A video from one of our weekly meditation group sessions discussing the introduction chapter to Thomas Merton’s book, “Seeds of Contemplation”. This short chapter is one of the most beautiful summaries I’ve read about how God works in mankind, and the simple attitude we need to adopt to walk in Christ’s presence in such as way that we become like God:
“If I were looking for God, every event and every moment would sow, in my will, grains of His life that would spring up one day in a tremendous harvest.

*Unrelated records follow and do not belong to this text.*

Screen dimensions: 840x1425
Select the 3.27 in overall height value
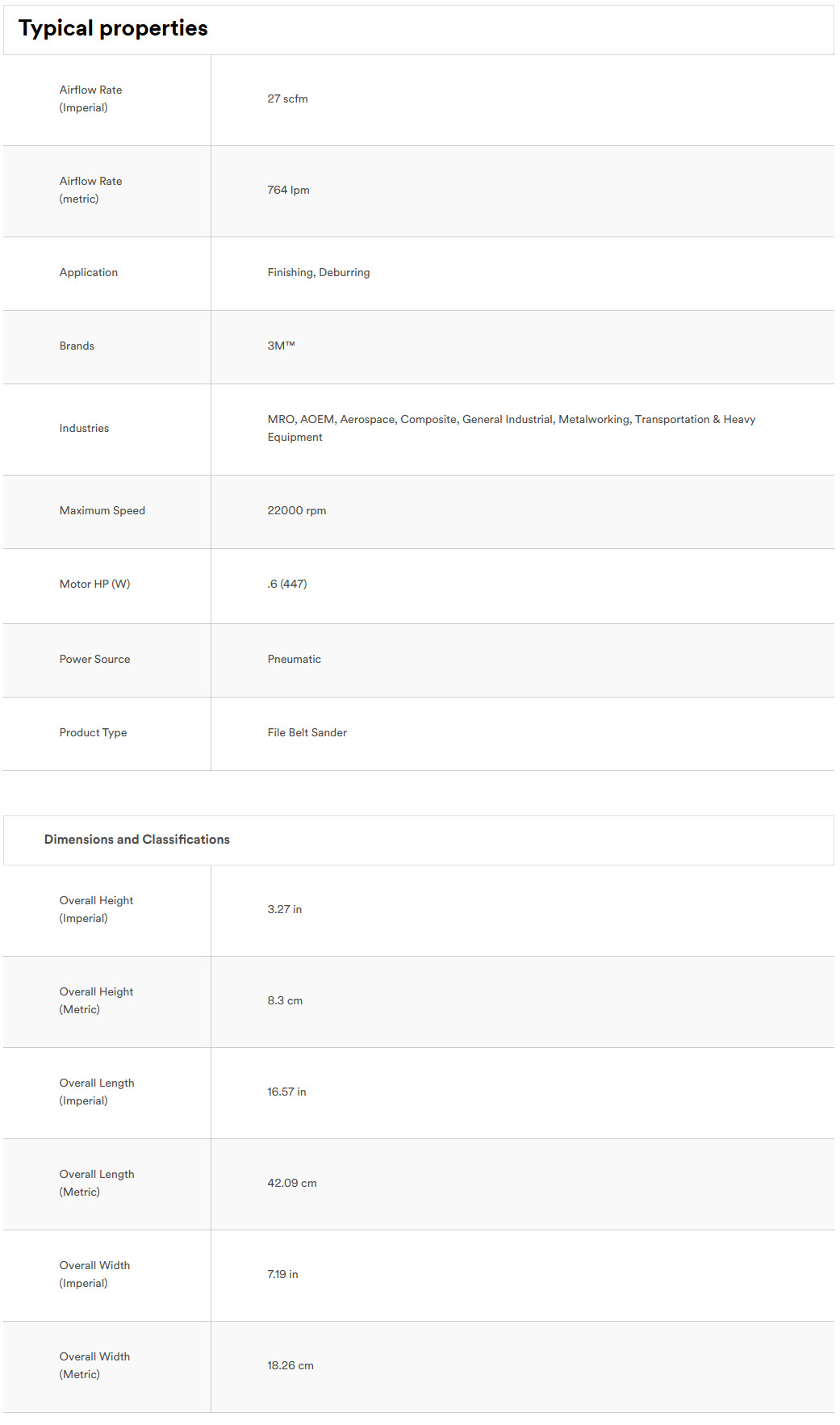285,909
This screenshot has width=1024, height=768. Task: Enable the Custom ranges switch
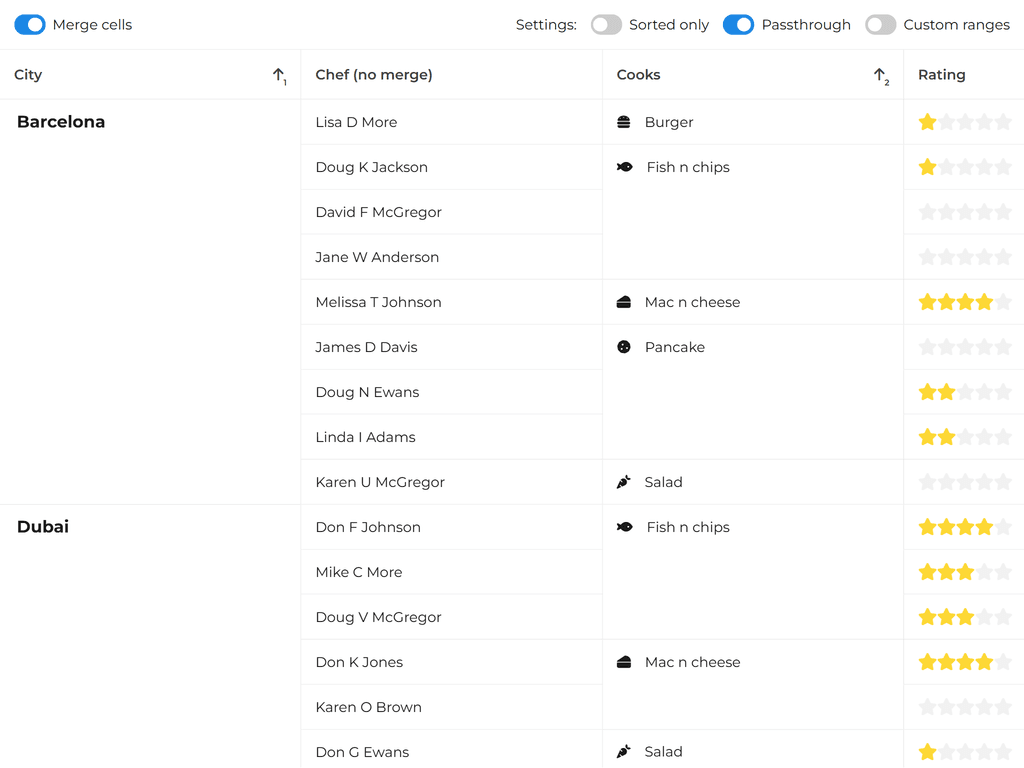(880, 25)
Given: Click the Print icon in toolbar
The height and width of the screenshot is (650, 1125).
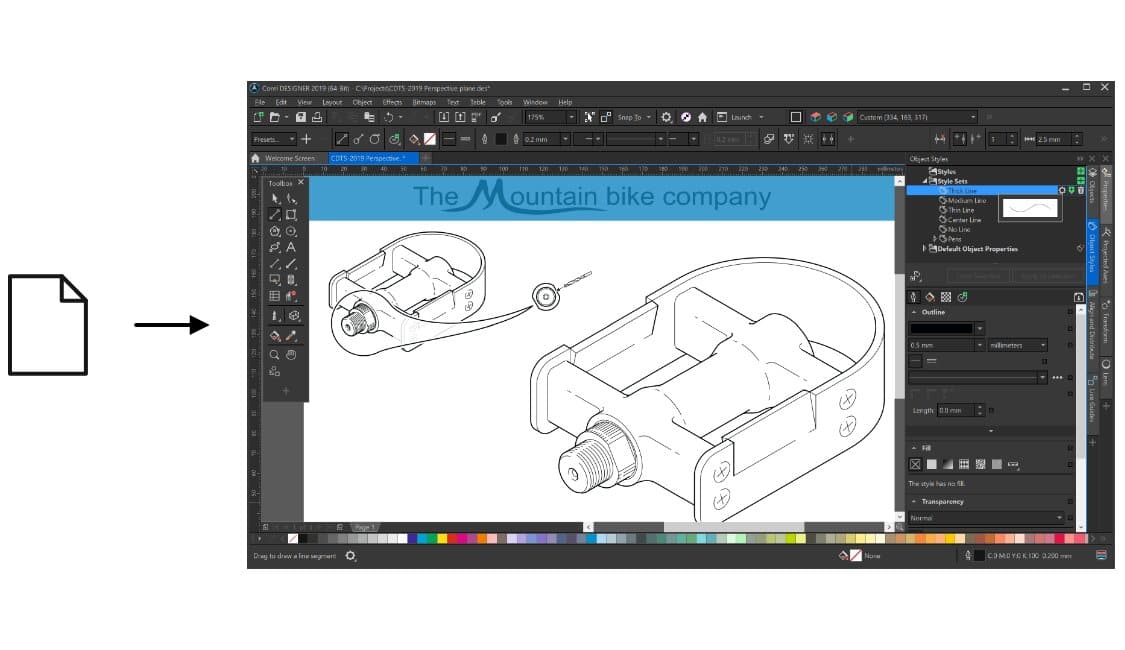Looking at the screenshot, I should click(316, 117).
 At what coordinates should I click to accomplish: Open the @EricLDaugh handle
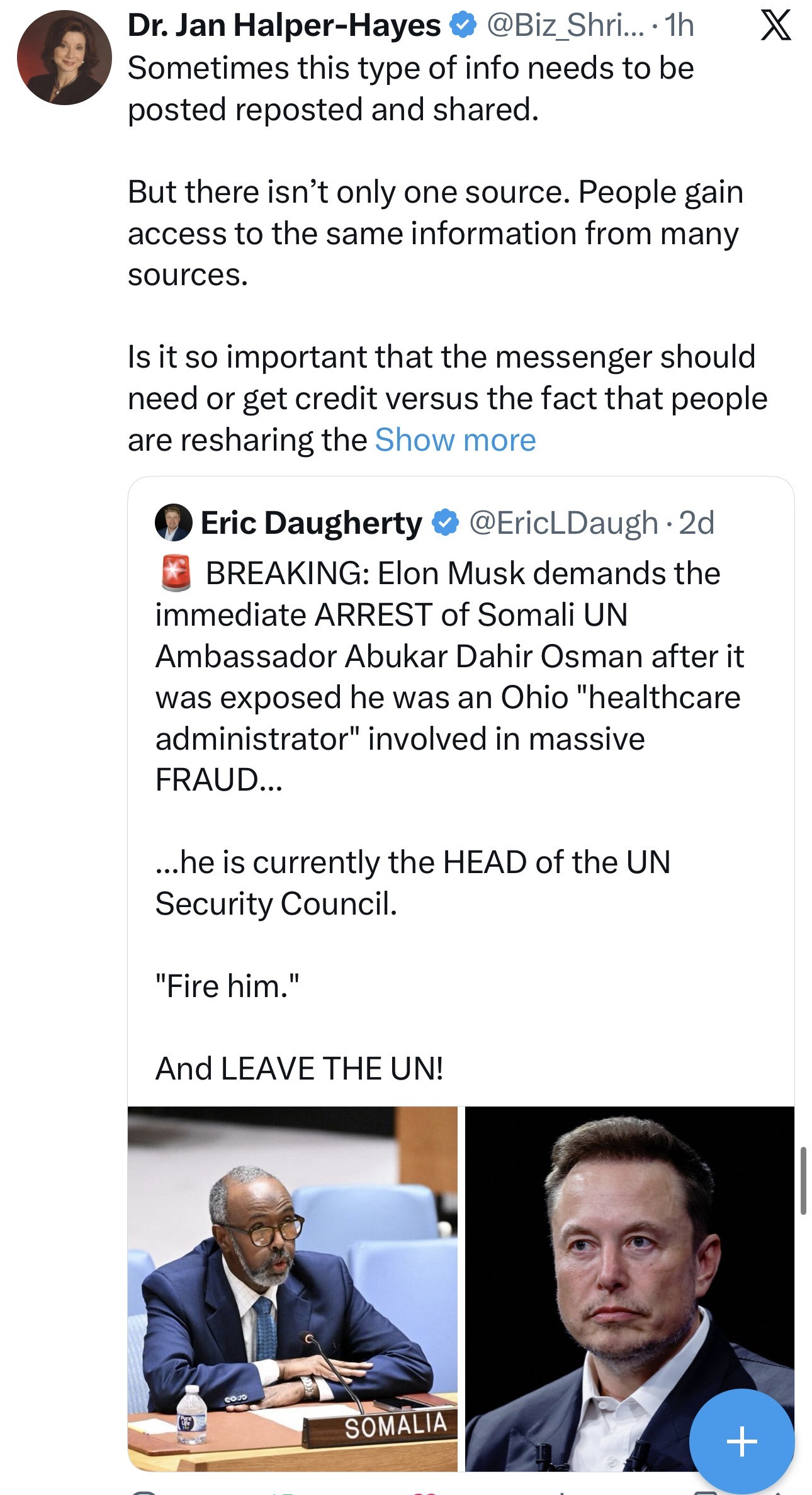click(563, 523)
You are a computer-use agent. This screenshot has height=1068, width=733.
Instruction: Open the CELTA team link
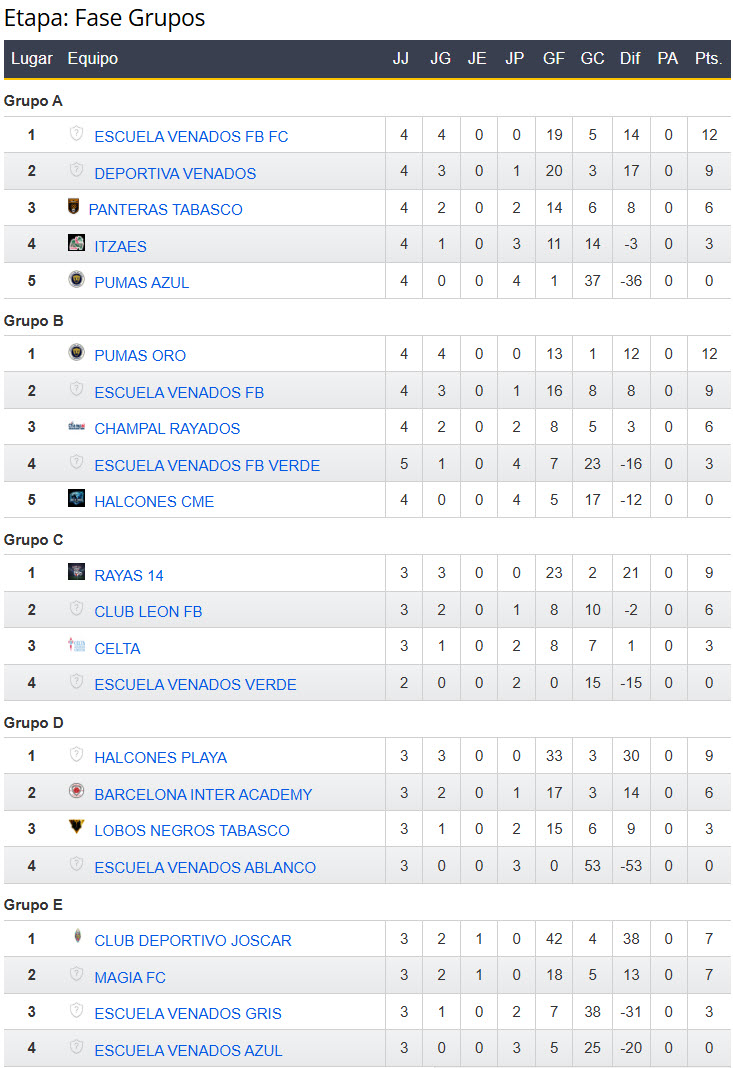(117, 648)
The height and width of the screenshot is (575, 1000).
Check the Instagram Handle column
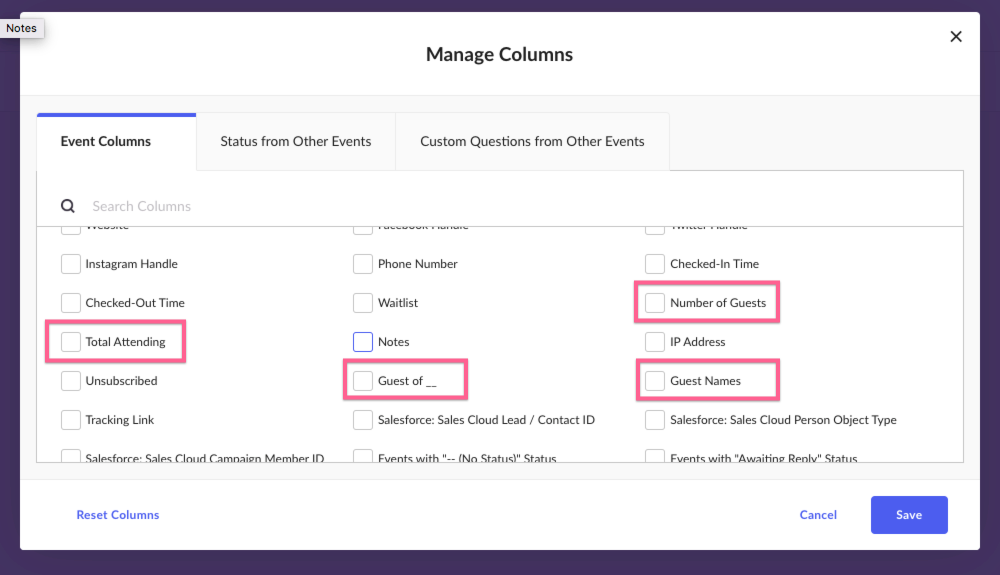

“For it is God’s love that warms me in the sun and God’s love that sends the cold rain. It is God’s love that feeds me in the bread I eat and God that feeds me also by hunger and fasting. It is the love of God that sends the winter days when I am cold and sick, and the hot summer when I labor and my clothes are full of sweat: but it is God Who breathes on me with light winds off the river and in the breezes out of the wood. His love spreads the shade of the sycamore over my head and sends the water-boy along the edge of the wheat field with a bucket from the spring, while the laborers are resting and the mules stand under the tree.
“It is God’s love that speaks to me in the birds and streams; but also behind the clamor of the city God speaks to me in His judgments, and all these things are seeds sent to me from His will.
“If these seeds would take root in my liberty, and if His will would grow from my freedom, I would become the love that He is, and my harvest would be His glory and my own joy. And I would grow together with thousands and millions of other freedoms into the gold of one huge field praising God, loaded with increase, loaded with wheat.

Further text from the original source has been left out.